The basic principle of the CISG is party autonomy, hence the parties’ special agreement on obstacles to the performance of contracts caused by the covid-19 pandemic shall be respected. In the absence of such a special agreement, the parties may invoke article 79 of the CISG to seek an exemption. Article 79 of the CISG creates the concept of an “impediment”, but it also brings difficulties in understanding and application, which will be explained below.

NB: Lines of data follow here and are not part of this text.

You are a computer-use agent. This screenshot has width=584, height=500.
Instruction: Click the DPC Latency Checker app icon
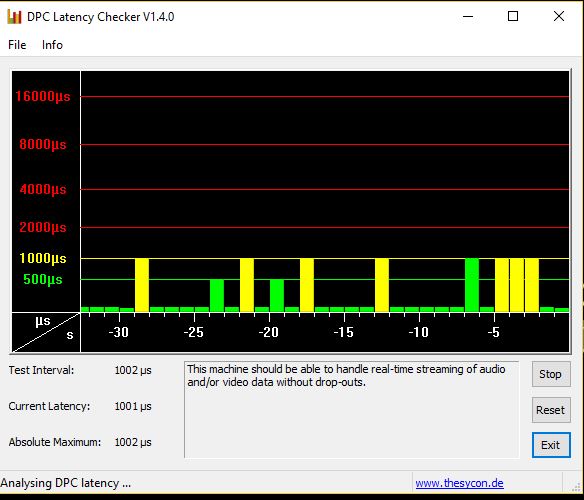point(14,16)
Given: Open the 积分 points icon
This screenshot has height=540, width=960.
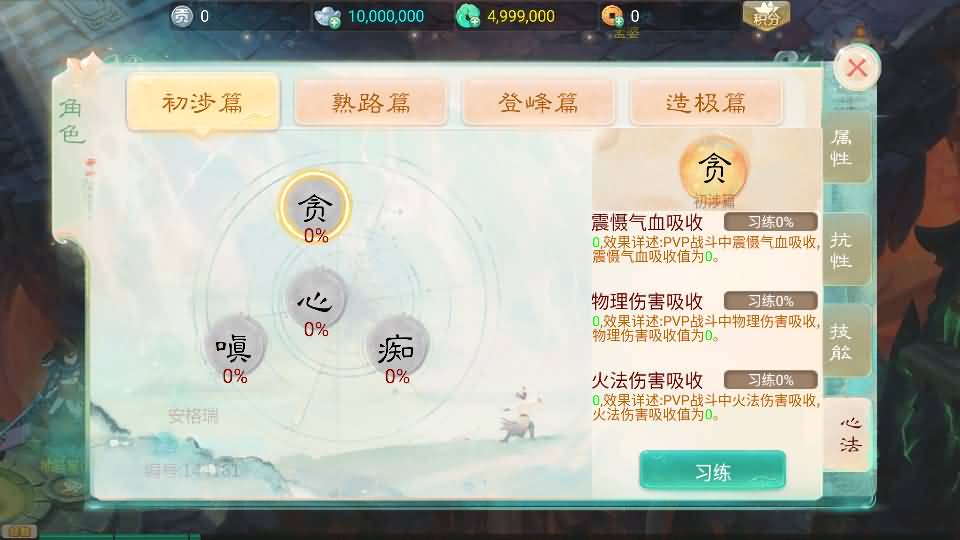Looking at the screenshot, I should pyautogui.click(x=766, y=16).
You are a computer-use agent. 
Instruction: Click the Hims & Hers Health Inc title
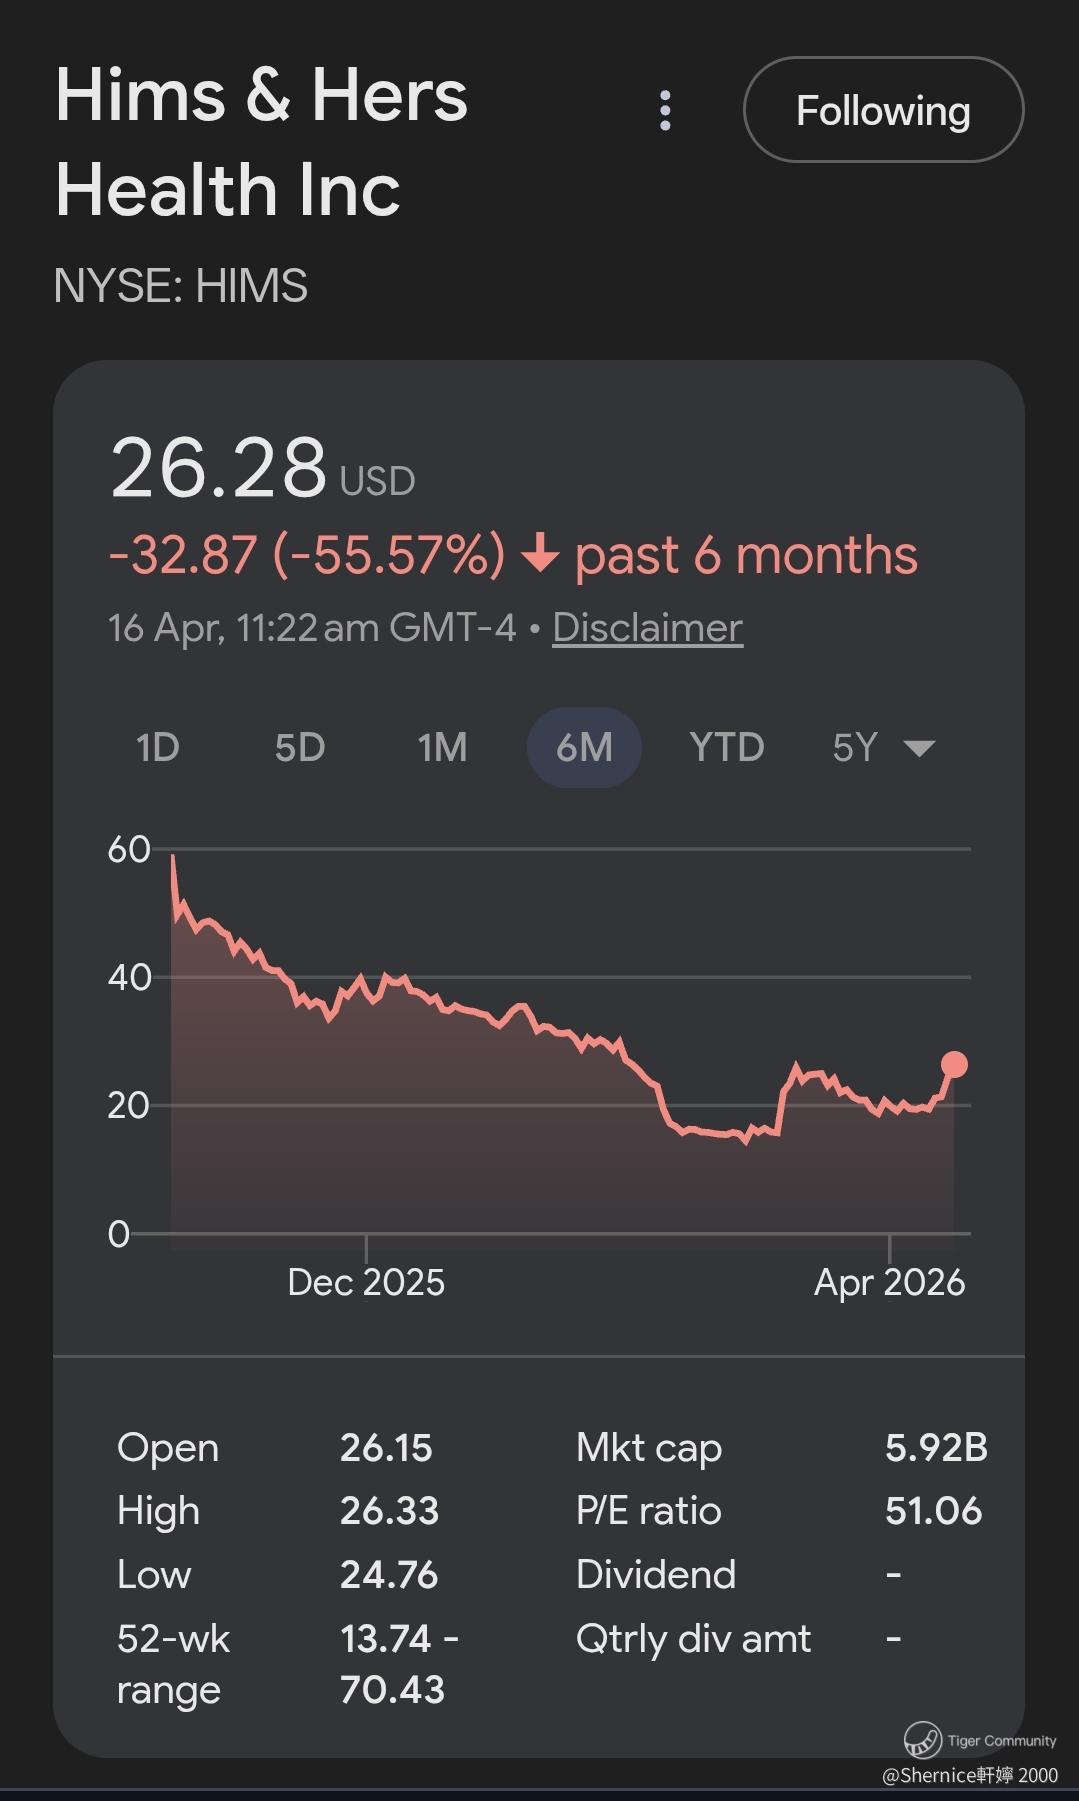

Four requirements for applying article 79 of the CISG

Pacta sunt servanda (agreements must be kept) shall always be honoured in the performance of contracts. If the parties want to exempt themselves from the liability of non-performance of the contract by invoking article 79 of the CISG, they must prove that the obstacles to performance meet the following four requirements, and thus constitute an “impediment”: (1) beyond control of the party; (2) unable to be foreseen; (3) unable to be avoided or overcome; and (4) there is a causal relationship between the impediment and the party’s non-performance.

To better understand the meaning of the impediment “beyond control of the party”, it is useful to investigate the meaning of the impediment within control of the party. Some scholars believed that the obstacles “within” control of the party shall be connected with an orderly organisation of his/her manufacturing or procurement process, as are the personnel’s qualifications, the technical equipment, and the disposition of the required financial means.